Your tasks:
• 1. From the text on window functions, list the windows that the power of cosine window matches at specific values of n.
• 2. In the text on window functions, edit the passage that begins at the words "Lets now test" and stops after "the previous test.", replacing "hann window" with "von Hann window".

Quoted text:
So far, we have tested windows that don’t offer any control with free parameters. We only get to control them with radius. Now we will test windows with one free parameter blackman, power of cosine, and here I will present the new window with one free parameter.
w(x) = 1.0 - pow(abs(x) / R, n)
, where n is in the range (0.0, +inf] and R is the kernel radius
at n=1.0, w(x)=linear window
at n=2.0, w(x)=welch window
as n aproaches +inf, w(x)=box window
I will refer to it as the garamond window.
Taking into consideration the fact that at n=2.0, the garamond window is exactly the same as the welch window, we will use the previous results of welch and test them against the garamond window at the same radius, and possibly lower radius. We will use my experimental jinc.
720p
window | radius | dssim |
---|---|---|
welch | 2.8 | 0.0224323 |
garamond n=4.0 | 2.8 | 0.0221757 |
garamond n=3.7 | 2.7 | 0.0221628 |
Using the garamond window, we were able to achieve better result at the same radius, and we were able to lower the radius further while achieving even better results.
Lets now test power of cosine with free parameter n.
Few interisting facts about it:
at n=0.0, box window
at n=1.0, cosine window
at n=2.0, hann window
We will use my experimental jinc and compare the results to welch because it achieved the best result in the previous test.
540p
window | radius | dssim |
---|---|---|
welch | 2.7 | 0.036151 |
pow cosine n=0.6 | 2.7 | 0.0360422 |
pow cosine n=0.4 | 2.5 | 0.0357687 |
Again we were able to achive better resut at the same radius, and we were able to lower the radius further while achieving even better results.
Now lets take the best result from earlier test and test blackman against it. (at a=0.16, common blackman). We will use altUpscaleHDR.glsl.
720p
window | radius | dssim |
---|---|---|
welch | 4.5 | 0.0220882 |
blackman a=-0.8 | 4.5 | 0.0219042 |
blackman a=-0.7 | 3.6 | 0.0218609 |
Again, we are getting consistent results. Based on this, we could conclude that these windows, still controlled by radius, and now with one free parameter, can achieve better results and further reduce the needed radius for those results compared to windows controlled only by radius.
Now, we will test the generalized normal window (gnw) and said, windows with two free parameters. One thing to note about them is that they are not affected by radius directly, as previously tested windows. We will take the best results from earlier test and test both against. We will use altUpscaleHDR.glsl.

Provided data:
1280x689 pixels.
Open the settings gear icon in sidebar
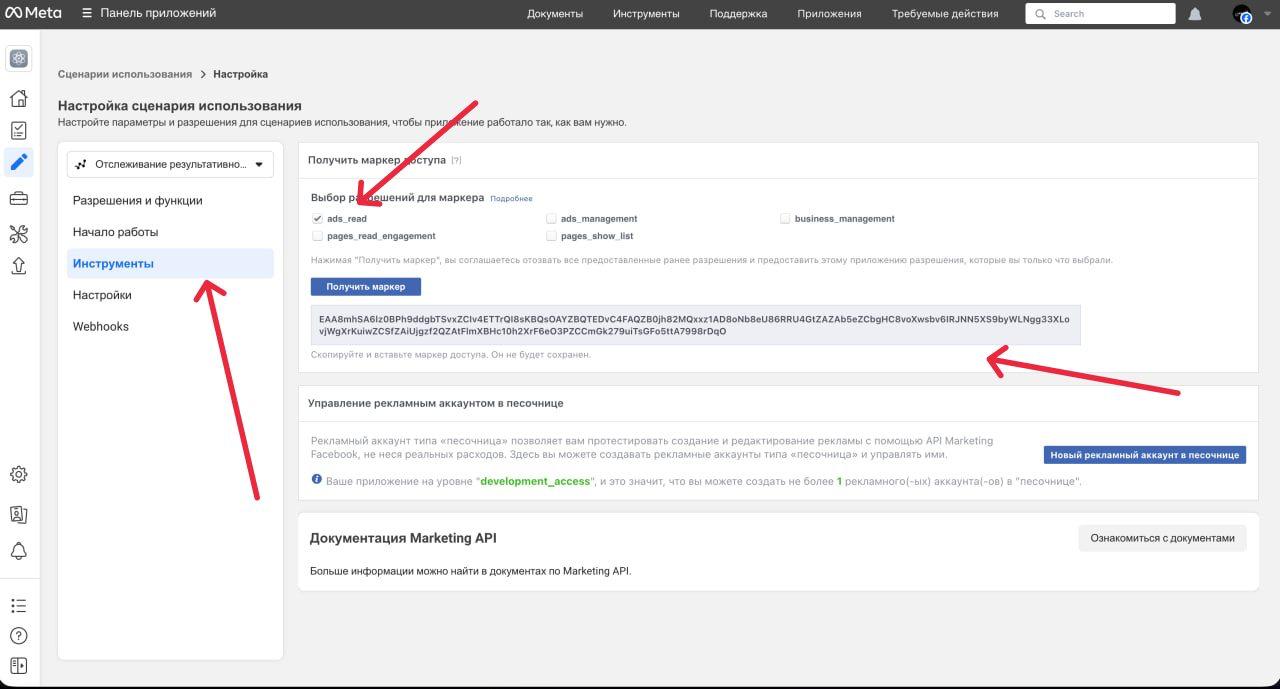point(18,475)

Responses to the tasks:
• 1. box window (n=0.0), cosine window (n=1.0), hann window (n=2.0)

• 2.
Lets now test power of cosine with free parameter n.
Few interisting facts about it:
at n=0.0, box window
at n=1.0, cosine window
at n=2.0, von Hann window
We will use my experimental jinc and compare the results to welch because it achieved the best result in the previous test.